Option to ignore SSL errors when adding server

[DesertLion1]

Hi all,

currently the app validates a server URL at input and will not allow to add a server when the SSL certificate is considered invalid for whatever reasons. I added my self-signed certificate and CA, which are only used internally, to IOS' trust store and they both have green checkmarks "Verified" but still the app does not allow me to add the URL.

How about an option to ignore SSL errors, for example a switch or a warning when pressing "Log In" with the option to either cancel or proceed anyway? After all, I think issues with IOS and self-signed certificates are not that uncommon in internal networks where paperless is probably used most often.

Thank you + Regards Stefan

[paulgessinger]

I actually went and tested this, and I can confirm that this definitely works. You have to use the correct subject alternative name for the networking stack to accept it.

You can test if it works by trying in safari, when safari accepts it, the app will accept it as well.

[somefosterkid]

I came here looking for the solution, but you just have to do http:// before the ip and then :8000 or whatever port you're using, after the ip

[paulgessinger]

Closing this now, with the recommendation to install a self-signed CA as a trusted root, and then using self-signed certificates that the OS trust store accepts. I'm trying to make the error reporting around this better in an upcoming version.

[timvahlbrock]

You can test if it works by trying in safari, when safari accepts it, the app will accept it as well.

Is this still valid? I'm getting no certificate complains with the installed self signed certificate in safari, but the app wouldn't accept it. Reboot didn't help.

[timvahlbrock]

Can confirm that the app will accept the certificate on macOS, but not on iOS.

[paulgessinger]

@timvahlbrock That's strange. I'm almost certain that it's a certificate issue, since I verified it actually works without any errors.

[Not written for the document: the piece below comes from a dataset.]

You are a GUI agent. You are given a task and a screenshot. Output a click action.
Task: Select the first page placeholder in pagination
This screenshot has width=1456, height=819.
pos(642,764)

How did you create your certificates?

[timvahlbrock]

using openssl. And it works on macOS in Safari and in the app, but on iOs only in Safari. And I've triple checked that I activated the certificate on iOS in both places.

[timvahlbrock]

One special case might be, that the server just uses the root ca certificate directly, without creating an application certificate.

[paulgessinger]

@timvahlbrock I only tested using a separate CA and application certificate. I'm not sure if this might be the difference? Would you be able to try out using separate certificates?

[timvahlbrock]

Yeah, i will check on that tomorrow

[adadnc]

I've an own internally used CA and a server certificate signed by this CA for my paperless instance. With only the root certificate installed on my iPhone this works very well. On the iPhone It is not enough to install the cert, you will have to set trust: Settings -> General -> About -> (scroll down) Certificate Trust Settings -> ENABLE FULL TRUST FOR ROOT CERTIFICATES

[timvahlbrock]

Got it to work using a separate server certificate. However, when I first created the certificate I gave it a live time of about 100 years, which chrome was okay with, but safari didn't like. Quick research showed that apple doesn't seem to like certificates that are valid longer than a year. Maybe that was the problem before, as my root ca cert is also valid for 100 years, but that didn't seem to bother Safari. It also doesn't seem to be a problem now, as long as the server certificate is short lived enough. Thanks for your quick response and effort on this app.

[paulgessinger]

Awesome, great that at least that's working.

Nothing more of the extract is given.